What you need to do.
[A] Answer these questions from the C++ virtual functions text:
(i) Without the virtual keyword, which function is executed when a base-class pointer invokes the overridden function?
(ii) With virtual, what determines at run-time which function is called?
(iii) What line does D1's Display() print?
[B] Carry on with the C++ virtual functions text from its last line.

Text excerpt.
* begin *
Inside B::Display() Inside B::Display()

In this example, when the pointer to the base class tries to invoke the overridden function in the derived class object, the derived class function is not invoked. Instead, only the base-class member function is executed.

If the programmer writes virtual before the function declaration, the program determines, at run-time, which function to call based on the type of object pointed to by the base pointer, rather than the type of the pointer.

Example using Virtual Functions

The example given below illustrates the concept of polymorphism and virtual functions.

 

/*
 * This program illustrates the use of
 * virtual functions and polymorphism
 */

#include<iostream>
using namespace std;
class B // Base class
{
public:
 virtual void Display() // virtual function
 {
 cout << "Inside B::Display()" << endl ;
 }
};
class D1 : public B // First derived class
{
public:
 void Display()
 {
 cout << "Inside D1::Display()" << endl ;
 }
};
class D2 : public B // Second derived class
{
public:
 void Display()
* end *
Material provided.
* begin *
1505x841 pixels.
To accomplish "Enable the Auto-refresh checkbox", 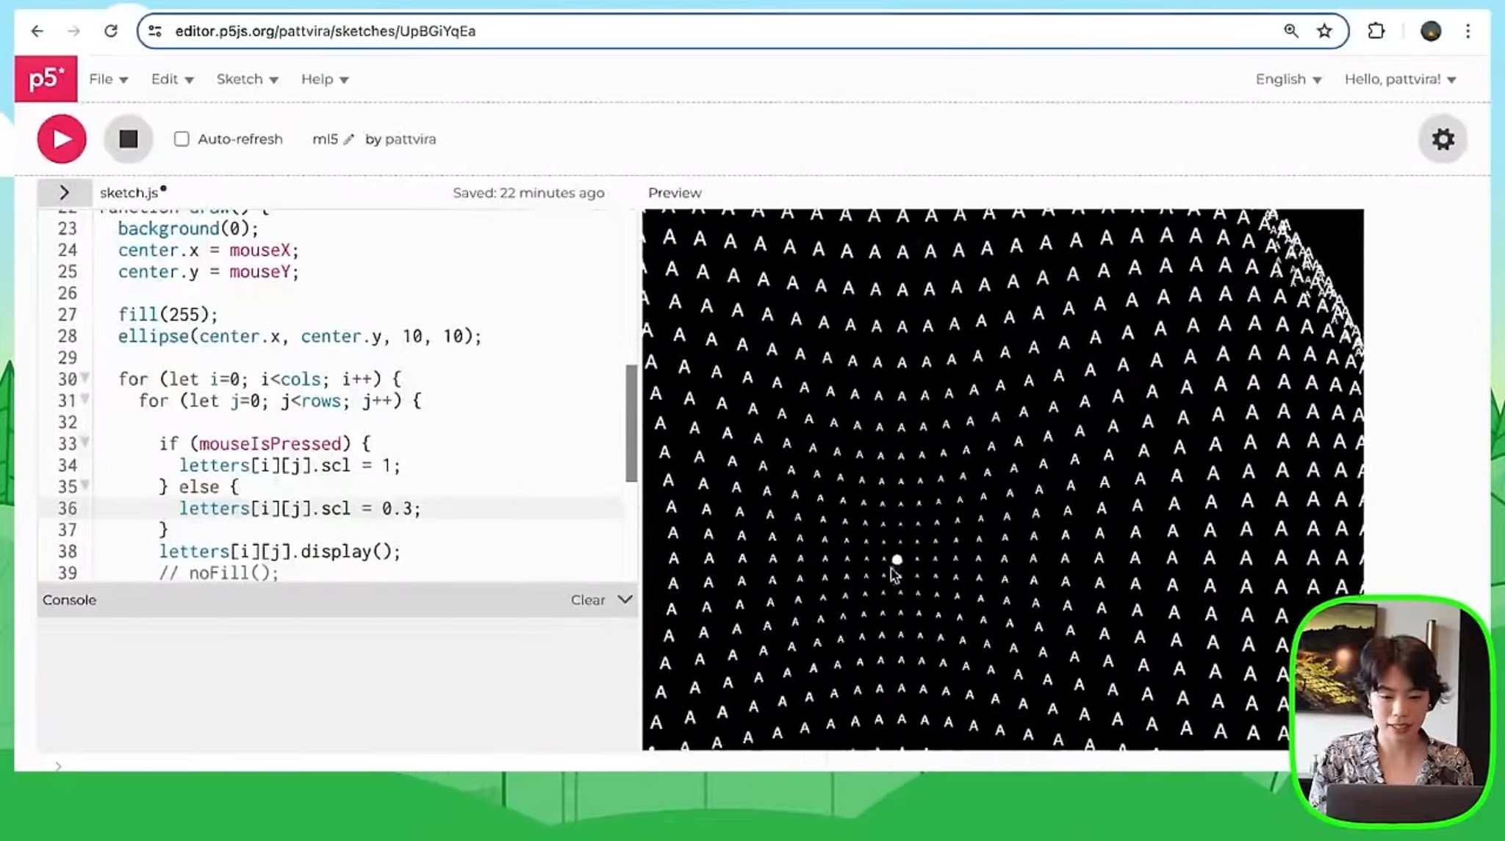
* end *
Responses to the tasks.
[A]
(i) Only the base-class member function.
(ii) The type of object pointed to by the base pointer, rather than the type of the pointer.
(iii) Inside D1::Display()

[B]
 {
 cout << "Inside D2::Display()" << endl ;
 }
};

int main()
{
 B* base_ptr ; // Pointer to the object of the base class
 D1 der1_obj ;  

 base_ptr = &der1_obj; // The address of the object der1_obj
 // of the first derived class
 // D1 is assigned to the pointer
 // base_ptr to the base class B

 base_ptr->Display(); // Accessing the member function Display()

 D2 der2_obj; // Object of the second derived class D2

 base_ptr = &der2_obj; // The address of the object der2_obj
 // of the second derived class
 // D2 is assigned to the pointer
 // base_ptr of the base class B

 base_ptr->Display(); // Accessing the member function Display()

 return 0;
}

 

Output

Inside D1::Display() Inside D2::Display()